# Wallsendmag



## KammyTT (Jun 28, 2006)

Whoever it was that banned andy should feel ashamed of themselves!

Hes one of the best forum members on here and never gets into trouble!


----------



## Ikon66 (Sep 12, 2003)

Has he been banned, news to me. His status shows he's been on line this morning :? I did notice his username is now black not orange??


----------



## burns (Jun 2, 2009)

Support for Wallsend from me too. Terrible news that he has been banned


----------



## [email protected] (May 19, 2012)

TTForum said:


> Information
> You have been permanently banned from this board.
> 
> Please contact the Board Administrator for more information.
> ...


Although the info he disclosed is in a press release from June and also on the forum owners home page , over zealous moderation without checking any facts.


----------



## Gforce (May 10, 2011)

No way he will be genuinely gutted


----------



## KammyTT (Jun 28, 2006)

[email protected] said:


> TTForum said:
> 
> 
> > Information
> ...


Exactly!! So he has done nothing wrong!


----------



## BrianR (Oct 12, 2011)

Maybe someone from the leadership group would be willing to explain the decision in a little more detail so the understandably upset members can understand thier decision in nmore detail (obviously unless they are legally not allowed to do so (data protection etc). I dont know Wallsend personally but he always felt like a high contributor to the goings on of the forum and will be missed as a result.


----------



## bigsyd (Jul 9, 2008)

who is [email protected] with 7 post ? info found



> Although the info he disclosed is in a press release from June and also on the forum owners home page , over zealous moderation without checking any facts.


how about over zealous use of the ban button from a moderator/committee member

at least have the balls or the other bits to say i did the ban, it will be out very soon anyway


----------



## wja96 (Mar 4, 2010)

WTF? They can't ban him.

This is daft. Surely someone should have a think about this. PLEASE have a rethink. The guy is a true cornerstone of the TT owners community.


----------



## YELLOW_TT (Feb 25, 2004)

KammyTT said:


> [email protected] said:
> 
> 
> > TTForum said:
> ...


What a load of bollox if the info Andrew disclosed is available on other forums and in a press release how can it be legally privileged :evil:


----------



## Mark Davies (Apr 10, 2007)

Hard to form a view on this without knowing what it was Andy said, and I presume all trace of it has now been removed. It just may be what he disclosed went beyond what was available elsewhere and it may well have been highly sensitive. And just being an active member on the forum and being on the TTOC committee shouldn't make anyone above the rules and immune from sanction.

However that all said Andy is a highly valued member of the forum and not having access to it is inevitably going to hinder his duties in the TTOC which means we're likely to lose him there too.

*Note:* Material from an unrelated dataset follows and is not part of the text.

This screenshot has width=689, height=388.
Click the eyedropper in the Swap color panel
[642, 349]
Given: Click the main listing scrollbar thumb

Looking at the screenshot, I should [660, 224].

As a result this is a decision that has repercussions for all of us. The owners of the forum are of course entitled to do what they want (even though we are a community here we have to remember we don't own this site), however as I've said this decision has an impact on the functionality of the forum's partner, the TTOC - to which many of us are fully paid up members. Because of that I think we are owed an explanation.


----------



## jamman (May 6, 2002)

Who the feck am I going to argue with now bring back the monkey hanging git.

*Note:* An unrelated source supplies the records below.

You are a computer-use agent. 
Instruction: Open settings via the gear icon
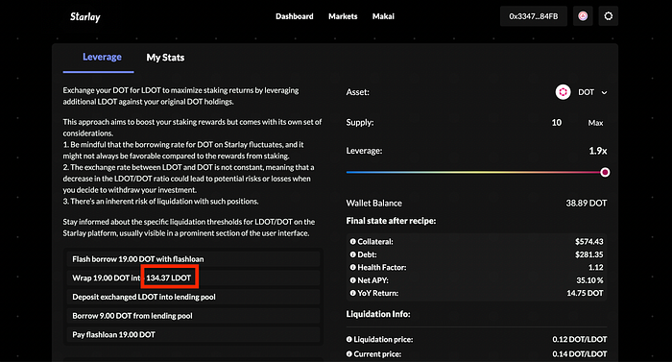click(x=608, y=16)
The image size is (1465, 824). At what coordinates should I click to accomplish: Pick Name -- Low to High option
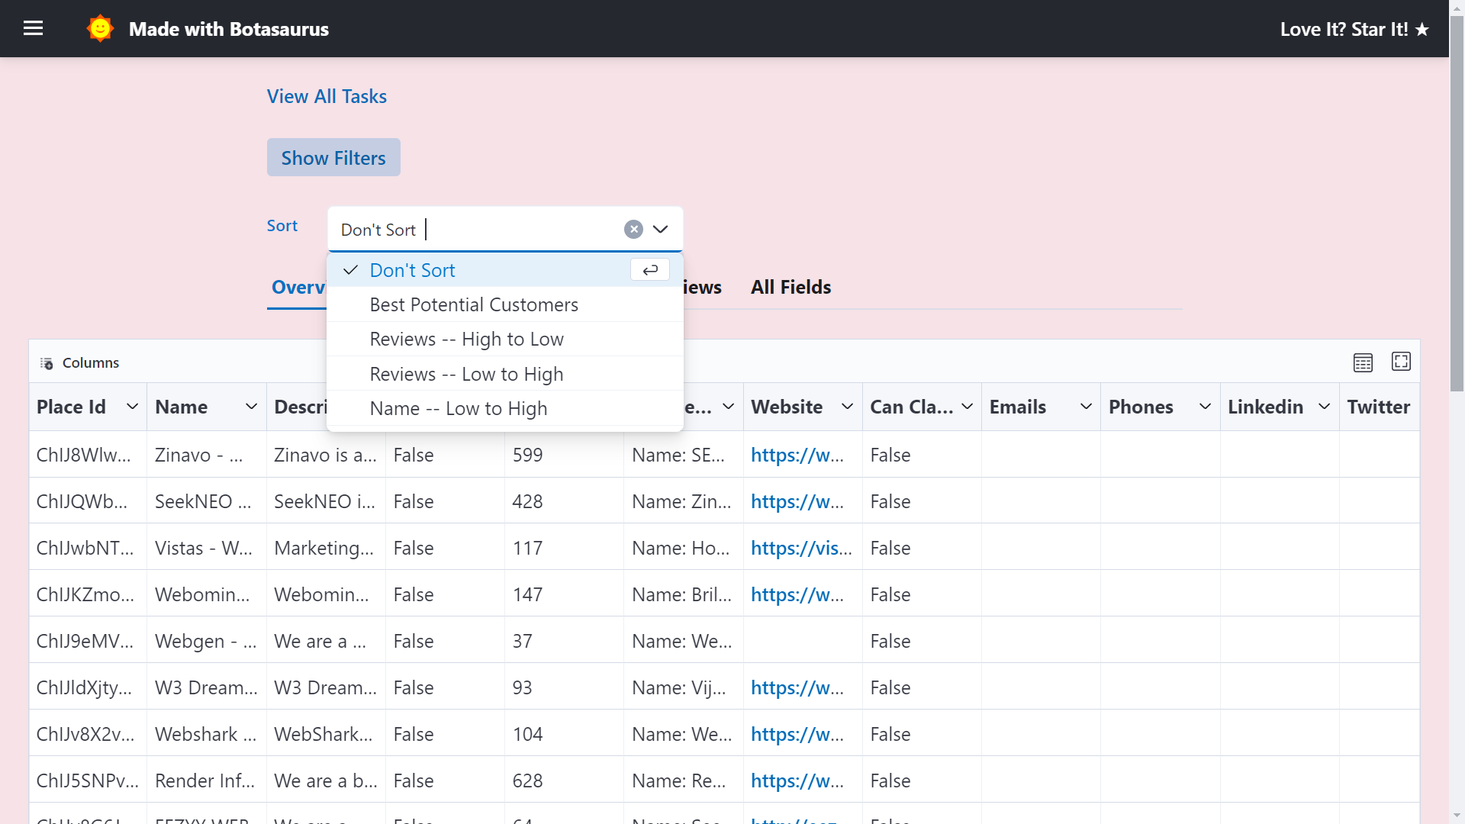tap(458, 409)
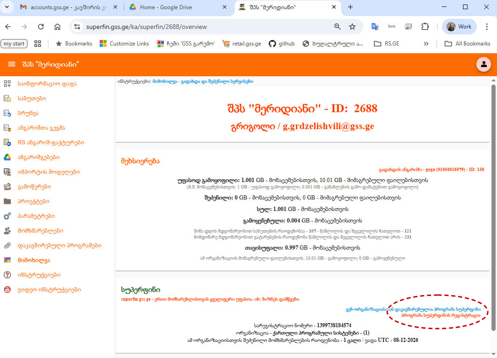497x358 pixels.
Task: Open ანგარიშგებები Drive-style icon in sidebar
Action: tap(7, 157)
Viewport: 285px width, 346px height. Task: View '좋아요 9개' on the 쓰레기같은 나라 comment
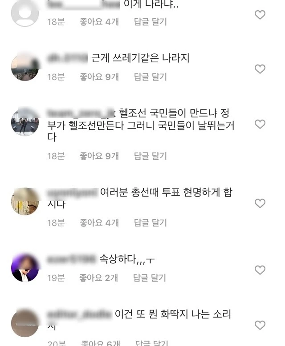[99, 77]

NB Yes I know it wasn't Newcastle where it happened but it's close enough, flat caps ferrets and all that :wink: :-*

http://www.google.co.uk/url?sa=t&rct=j& ... jLInVNixoA


----------



## neilc (Aug 8, 2011)

This needs some serious thought very quickly. As mentioned how can Andy perform his TTOC role without access to this forum :?

We need experience in the club and forum and Andy is a valued member even if I hate solar orange TT's :wink:


----------



## malstt (Apr 18, 2007)

This is ridiculous, and needs sorting out asap.


----------



## John-H (Jul 13, 2005)

I have been asked to make a statement on behalf of the committee as Nem is away - so here goes....

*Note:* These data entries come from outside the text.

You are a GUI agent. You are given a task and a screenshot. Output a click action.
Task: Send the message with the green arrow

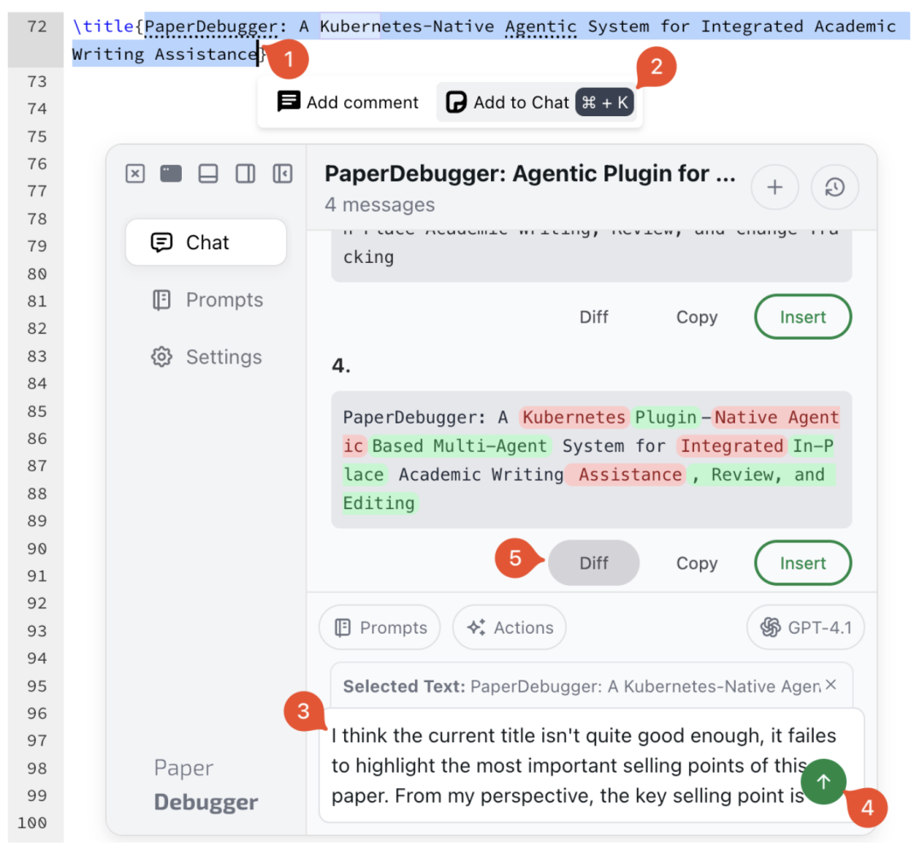click(x=822, y=781)
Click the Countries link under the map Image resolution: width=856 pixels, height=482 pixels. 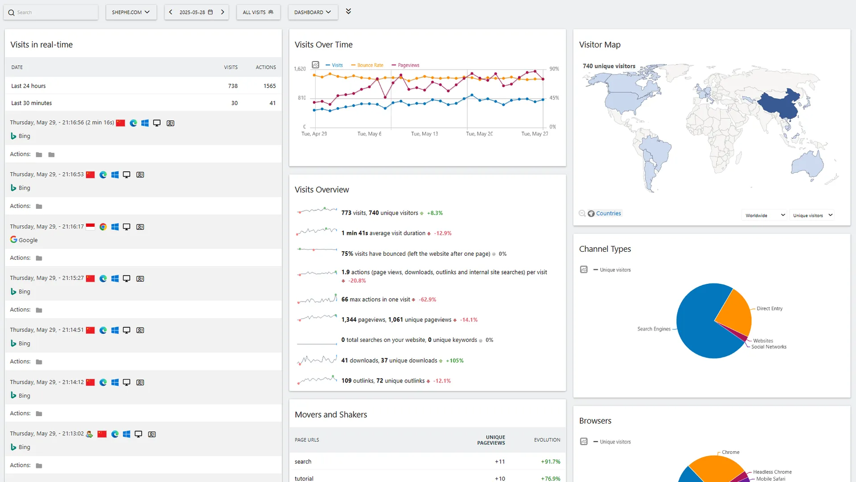coord(608,213)
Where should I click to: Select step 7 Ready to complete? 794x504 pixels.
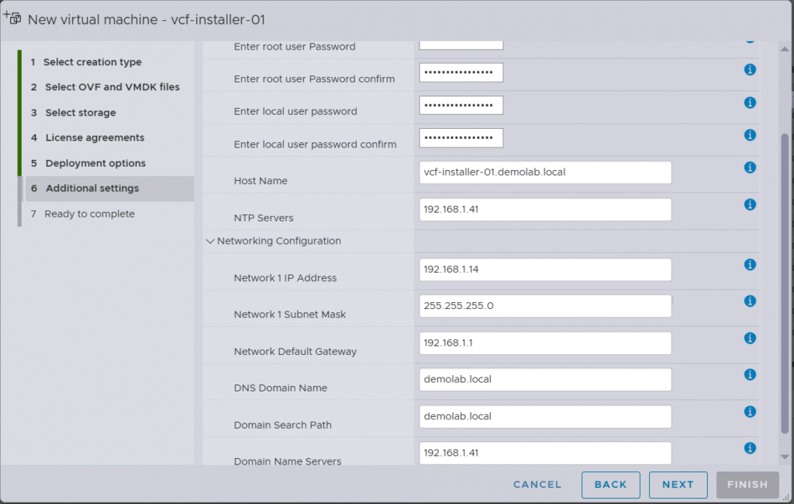coord(89,214)
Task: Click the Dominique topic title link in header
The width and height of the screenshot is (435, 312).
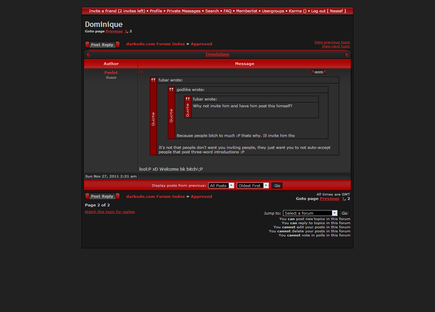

As you know, the TTOC operates by majority committee decision and our agreed policy is cooperation with the TT forum for mutual benefit. Recent comments about market place access for newbies had resulted in some criticism of the club where the forum policy of allowing TTOC members instant access (because they have verified personal details recorded and are therefore low risk to the forum community) was seen by some as unfair. We have tried to explain the reasons and are currently running a poll on this.

How to handle this situation has been tricky and there has been some heated debate within the committee and toys been thrown out of the pram.

Andrew took some action independent of the committee which we believed discosed confidential commercial information which the committee were under an obligation not to disclose since last year. We had to act quickly to stop multiple posts which were appearing containing this information in order to protect all concerned. This was never a "permanent ban" - that's just something the forum displays when access is disabled quickly even temporarily. This was a damage limitation measure until we had managed to speak to Andrew.

After investigating, we now know that the information contained in Andrew's posts regarding Vertical Scope being the owner of the TT forum, recently became public domain on 27 June 2012. The committee had not been made aware of this public release of information. We always knew that Vertical Scope was buying the forum, we were not allowed to disclose this and the new owner was announced as TyreForums when the forum was sold by Jason Taylor at the beginning of the year. Now the commercial arrangements are complete this is not confidential. There is no change to the way this forum is run.

We were also unclear about Andrew's reasons for posting in this way but speaking to Andrew it is now clear that this was a misunderstanding and no harm was intended, so thankfully Andrew's access has been restored. We are sorry for any inconvenience caused.


----------